There is no other deal even approximating this one in scale, and so there is
no way to do this analysis. The alternative is much, much slower jobs, and
thus tax revenue, growth.

"In my 23 years in the State Capitol, three as Budget Director, Amazon was the
single greatest economic development opportunity we have had...For a sense of
scale, the next largest economic development project the state has completed
was for approximately 1,000 jobs."

> 2\. We don't know actual the distribution of salaries

Honestly, I don't really think this is a legitimate issue. We know that they
are overwhelmingly white collar technology jobs at an average of $150,000. It
is extremely unlikely we'd get any surprises here and it's hard to understand
what they'd even look like (5000 managers and 20,000 janitors?).

> 3\. Beyond the existing Future Engineer program, there is no specific
> commitment to training and hiring from within NYC (instead of importing
> talent), beyond a $5 million promise to do.. something? in the Queensbridge
> Houses.

These aren't requirements we put on any other company going through the
Excelsior Jobs Program. New York City is a melting pot city. What makes us
great is that we have people from all around the world here. One of the prime
things we want to do as a city to make it a great place to live is make it a
place people want to move to work. If people aren't moving here to work than
New York City is in bad shape.

> 4\. We don't have any specific commitments to infrastructure development,
> again, beyond than a rough dollar amount.

Beyond $27 billion dollars in additional tax revenue. If we can't deploy that
money to adequately fix our infrastructure problems it's difficult to see how
that is Amazon's fault, or how any other company would do better. In fact:
assuming we were able to get anything close to the level of scale we'd get
from the Amazon deal from smaller companies we wouldn't be able to get any
additional commitments from them beyond the discounted tax revenue, so it's
difficult to understand where this expectation comes from. They make no
contribution to infrastructure other than the massive one that the law already
says they have to make.

> 5\. Absolutely no word on handling externalities and market distortions
> imposed on housing markets in nearby neighborhoods.

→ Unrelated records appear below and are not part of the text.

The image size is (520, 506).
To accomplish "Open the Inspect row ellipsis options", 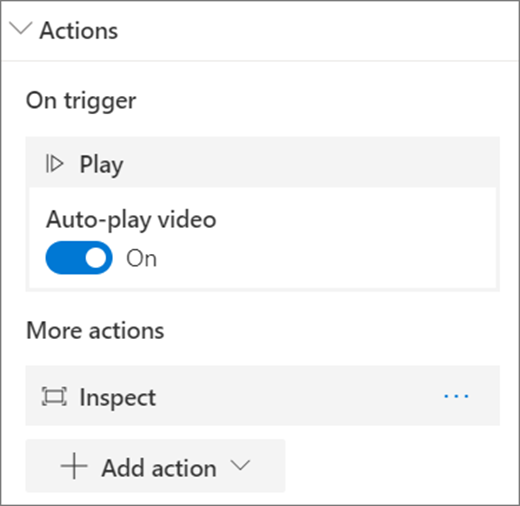I will (x=456, y=396).
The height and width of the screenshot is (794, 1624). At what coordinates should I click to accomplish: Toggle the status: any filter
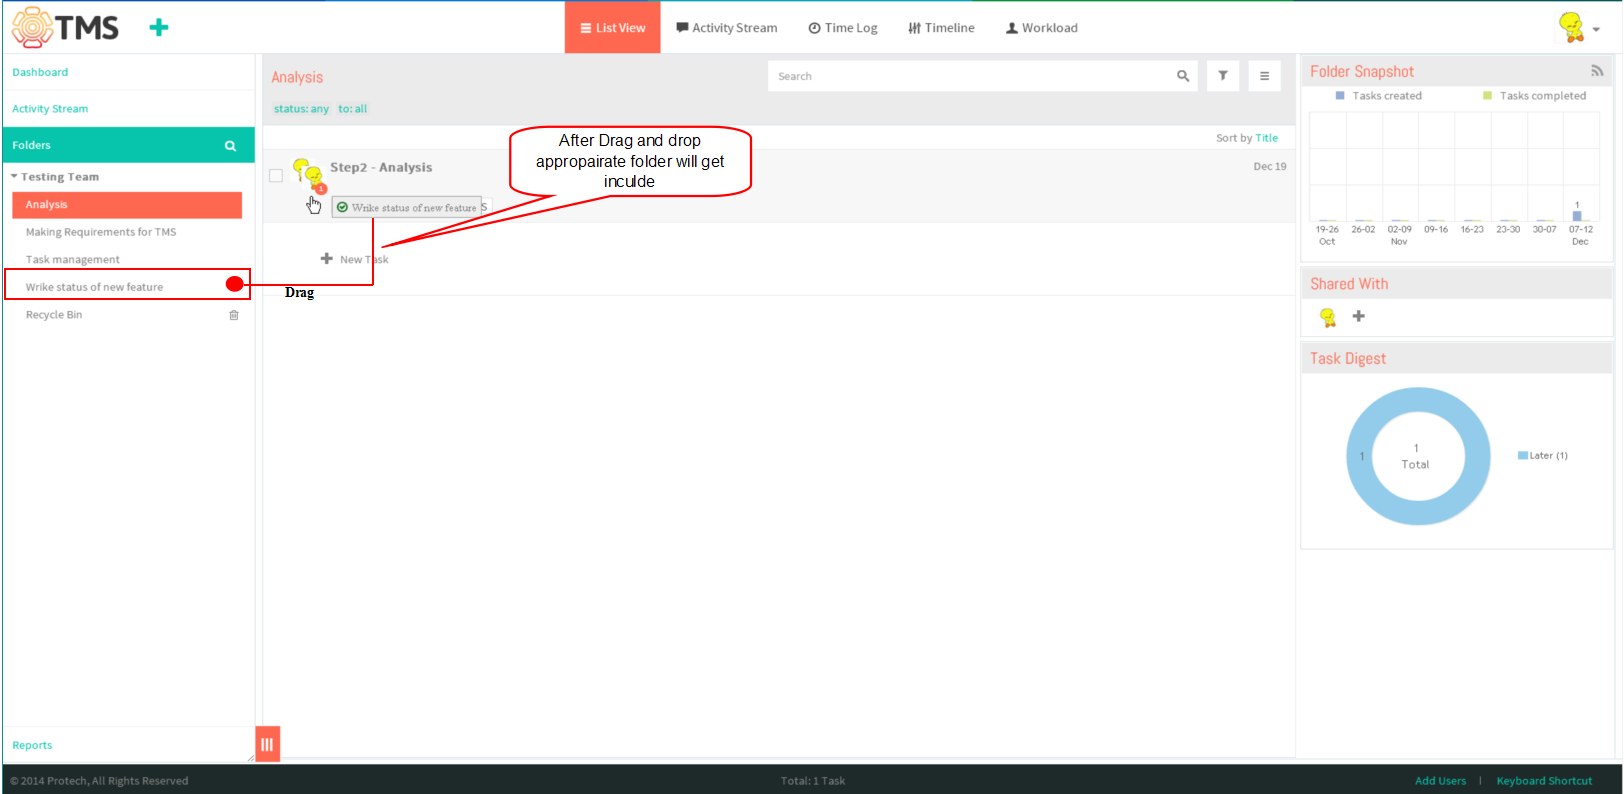[301, 109]
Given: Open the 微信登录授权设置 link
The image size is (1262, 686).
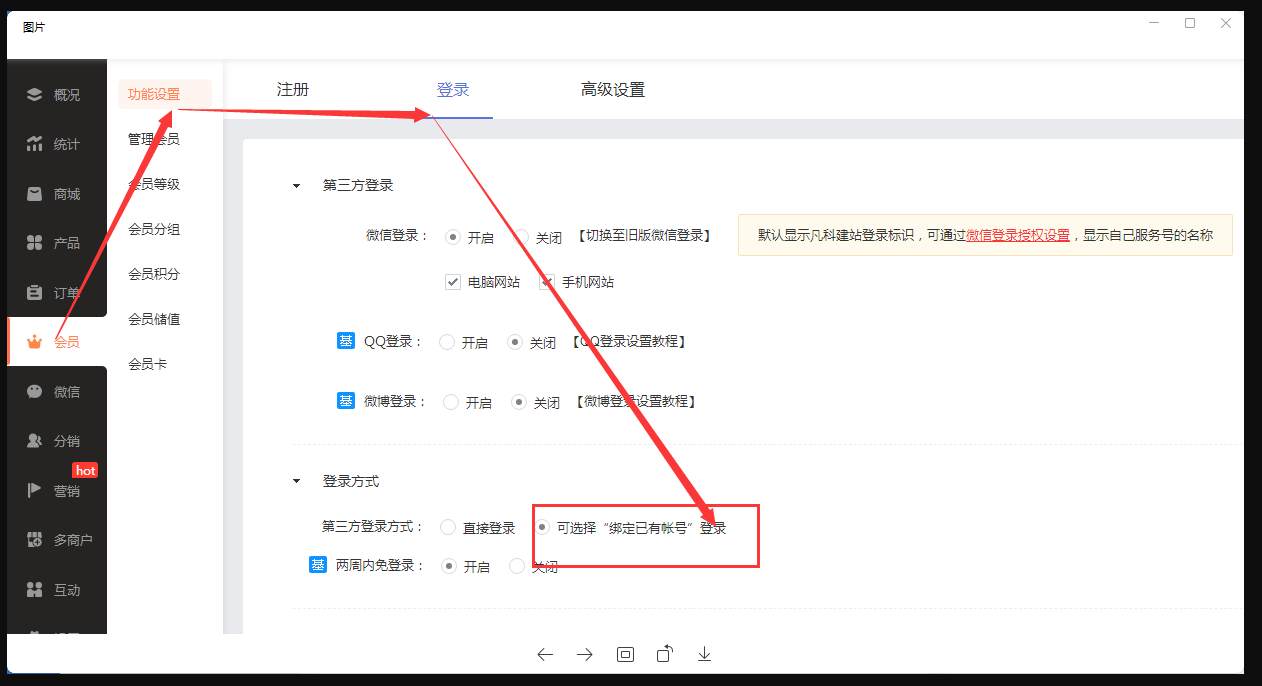Looking at the screenshot, I should tap(1017, 236).
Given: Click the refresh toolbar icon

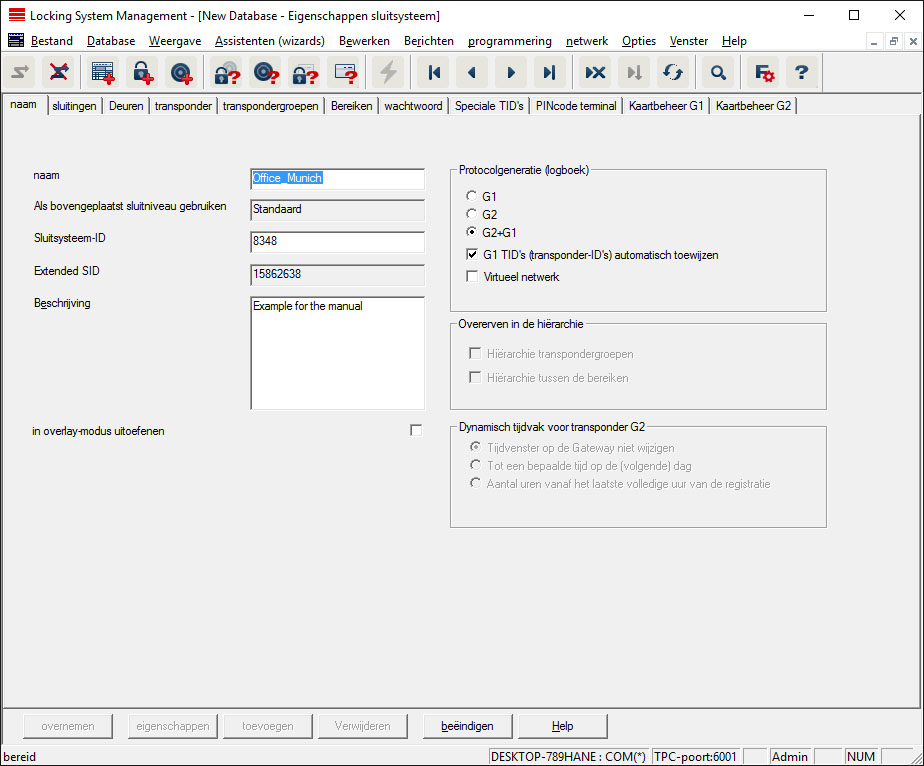Looking at the screenshot, I should (x=672, y=72).
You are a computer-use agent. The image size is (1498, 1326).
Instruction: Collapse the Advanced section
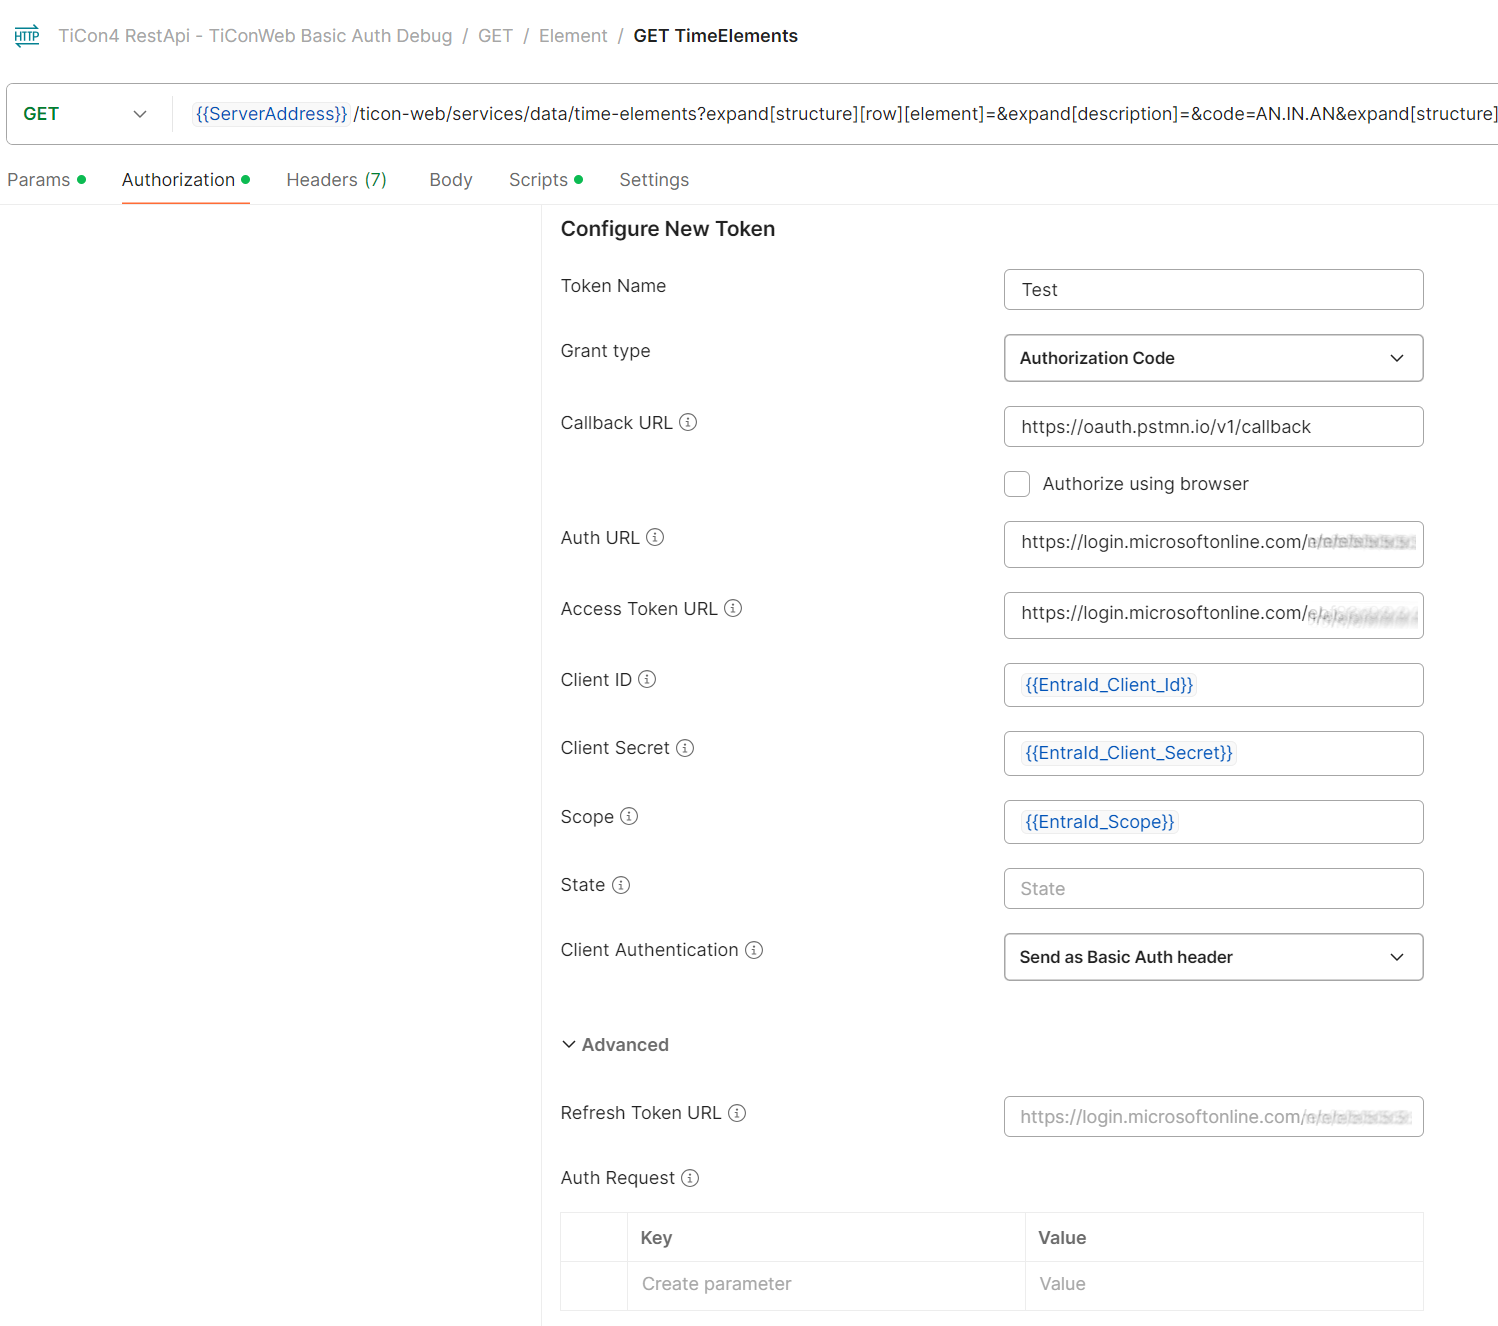click(615, 1045)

Again, it's difficult to imagine the alternate reality you want to live in
here, but it seems to be not growing the city.

------
Traster
This just seems like such a messy clusterfuck for Amazon. Their stupid
competition did a great job of raising awareness of sweatheart corporate
deals, and they gave the left a great stalking horse in the run up to 2020,
and they failed to even get the capacity they wanted!

The outcome of this process is incredibly bad for Amazon. Seemingly what they
achieved was a deal with Virginia. Virginia didn't offer the best incentives
but Amazon needed to be there for the lobbying opportunities. Their second HQ
plan has collapsed in NY and now they have to re-plan their expansion.
Meanwhile the process seems to have been tailor made to damage their corporate
image and create a movement against corporate welfare. Now this drags on with
it being obvious that Amazon can't go to NY now, but they're still getting
headlines to remind everyone of how badly they mismanaged this process.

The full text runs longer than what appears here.